Anche da noi, “l’unica forma di lavoro che continua a crescere ininterrottamente dall’inizio della crisi è il part-time”: +23,4% nel 2008-2014. I lavoratori a tempo parziali sono soprattutto donne, giovani, con un basso livello di istruzione e stranieri. Tra questi lavoratori parziali italiani, la maggior parte vorrebbe un lavoro a tempo pieno (part-time involontari): nel 2008-2014, a fronte di una riduzione del 24,8%del part time volontario (-491 mila unità), quello involontario è quasi raddoppiato (1 milione 275 mila unità in più), costituendo di fatto l’unica forma di occupazione aumentata negli anni della crisi. Rispetto ai dipendenti permanenti e agli indipendenti, i lavoratori atipici più spesso svolgono il part-time involontario, cosicché sono esposti così a due svantaggi: lavoro precario e orario ridotto.

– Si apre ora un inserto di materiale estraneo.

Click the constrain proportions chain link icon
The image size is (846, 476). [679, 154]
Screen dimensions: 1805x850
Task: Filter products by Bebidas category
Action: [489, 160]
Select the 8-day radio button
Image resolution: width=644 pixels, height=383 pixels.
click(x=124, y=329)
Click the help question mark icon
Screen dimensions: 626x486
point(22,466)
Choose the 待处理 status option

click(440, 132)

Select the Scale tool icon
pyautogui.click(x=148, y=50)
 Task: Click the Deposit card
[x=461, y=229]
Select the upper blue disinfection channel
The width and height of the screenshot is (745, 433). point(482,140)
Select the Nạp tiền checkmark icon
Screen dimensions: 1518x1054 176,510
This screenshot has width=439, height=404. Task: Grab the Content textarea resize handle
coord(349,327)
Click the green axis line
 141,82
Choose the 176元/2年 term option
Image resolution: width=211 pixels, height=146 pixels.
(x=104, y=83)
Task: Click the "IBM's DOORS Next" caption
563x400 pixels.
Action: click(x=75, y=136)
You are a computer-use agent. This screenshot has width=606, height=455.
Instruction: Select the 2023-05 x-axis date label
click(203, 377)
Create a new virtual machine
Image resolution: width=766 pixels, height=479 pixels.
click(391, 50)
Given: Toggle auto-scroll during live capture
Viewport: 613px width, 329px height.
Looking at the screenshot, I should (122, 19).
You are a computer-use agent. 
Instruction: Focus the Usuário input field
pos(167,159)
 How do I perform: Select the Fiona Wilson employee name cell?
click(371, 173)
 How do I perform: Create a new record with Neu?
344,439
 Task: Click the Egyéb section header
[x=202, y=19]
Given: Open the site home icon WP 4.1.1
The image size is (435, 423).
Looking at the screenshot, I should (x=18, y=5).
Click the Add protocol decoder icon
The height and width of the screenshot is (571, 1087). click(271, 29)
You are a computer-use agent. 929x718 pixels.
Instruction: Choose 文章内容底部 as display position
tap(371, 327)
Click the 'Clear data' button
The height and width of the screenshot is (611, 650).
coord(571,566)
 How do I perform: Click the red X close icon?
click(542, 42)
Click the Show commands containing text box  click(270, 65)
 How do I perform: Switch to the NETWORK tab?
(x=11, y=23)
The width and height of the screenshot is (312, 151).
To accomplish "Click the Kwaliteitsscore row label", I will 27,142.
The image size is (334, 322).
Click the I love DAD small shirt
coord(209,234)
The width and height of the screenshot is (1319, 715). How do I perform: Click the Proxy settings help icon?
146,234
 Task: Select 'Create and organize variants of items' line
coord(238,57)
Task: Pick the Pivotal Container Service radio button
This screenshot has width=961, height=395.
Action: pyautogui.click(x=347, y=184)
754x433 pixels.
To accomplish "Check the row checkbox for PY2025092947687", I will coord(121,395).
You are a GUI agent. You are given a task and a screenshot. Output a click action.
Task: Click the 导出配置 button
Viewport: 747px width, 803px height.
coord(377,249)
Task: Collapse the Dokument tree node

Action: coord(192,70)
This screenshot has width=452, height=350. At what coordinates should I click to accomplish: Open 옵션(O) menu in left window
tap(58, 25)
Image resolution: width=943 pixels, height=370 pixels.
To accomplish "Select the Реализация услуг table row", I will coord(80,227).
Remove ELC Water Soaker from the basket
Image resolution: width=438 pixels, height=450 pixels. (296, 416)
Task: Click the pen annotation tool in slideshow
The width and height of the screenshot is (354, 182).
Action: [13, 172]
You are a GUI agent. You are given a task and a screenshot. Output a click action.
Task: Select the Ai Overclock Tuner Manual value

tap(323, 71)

Per quanto riguarda i working poor, in Italia le persone che lavorano a rischio povertà sono passate dal 9% al 10,7% fra il 2008 e il 2013, superando in entrambi i casi la media europea (fonte: Eurostat).

Le conseguenze di questo nuovo paradigma lavorativo nel Belpaese sono molto simili a quelle di cui parla l’ILO su scala globale.

Le conseguenze del nuovo lavoro

L’ILO certifica che il cambiamento dei rapporti di lavoro ha scatenato questi effetti a catena:

  • un allargamento della forbice tra salari e produttività;
  • a sua volta, questo divario ha portato a un calo della domanda aggregata per 3,7 trilioni di dollari;
  • un ampliamento delle disuguaglianze di reddito, poiché i lavoratori in nero, part-time o peggio ancora non retribuiti soffrono più degli altri la povertà e l’esclusione sociale.

In Italia, l’andamento di salari e produttività è stato diverso: sono scesi entrambi.

Passiamo ora ad alcune componenti della domanda aggregata: consumi, investimenti ed esportazioni. Secondo il rapporto Noi Italia 2015 dell’Istat, la crisi ha portato a un tracollo della quota di investimenti rispetto al Pil, scesi fra il 2008 e il 2013 dello 15%, mentre i consumi sono rimasti stazionari, attorno all’80% del Pil. Anche la quota di esportazioni italiane su quelle mondiali si è progressivamente ridotta, passando dal 3,9% del 2004 al 2,8% del 2013.

Malgrado “il cambio di alcuni addendi”, il risultato non è cambiato: anche in Italia le disuguaglianze sono aumentate, così come la povertà. Insomma, dopo la globalizzazione del commercio, sarà il caso di prepararci a quella dei rapporti di lavoro.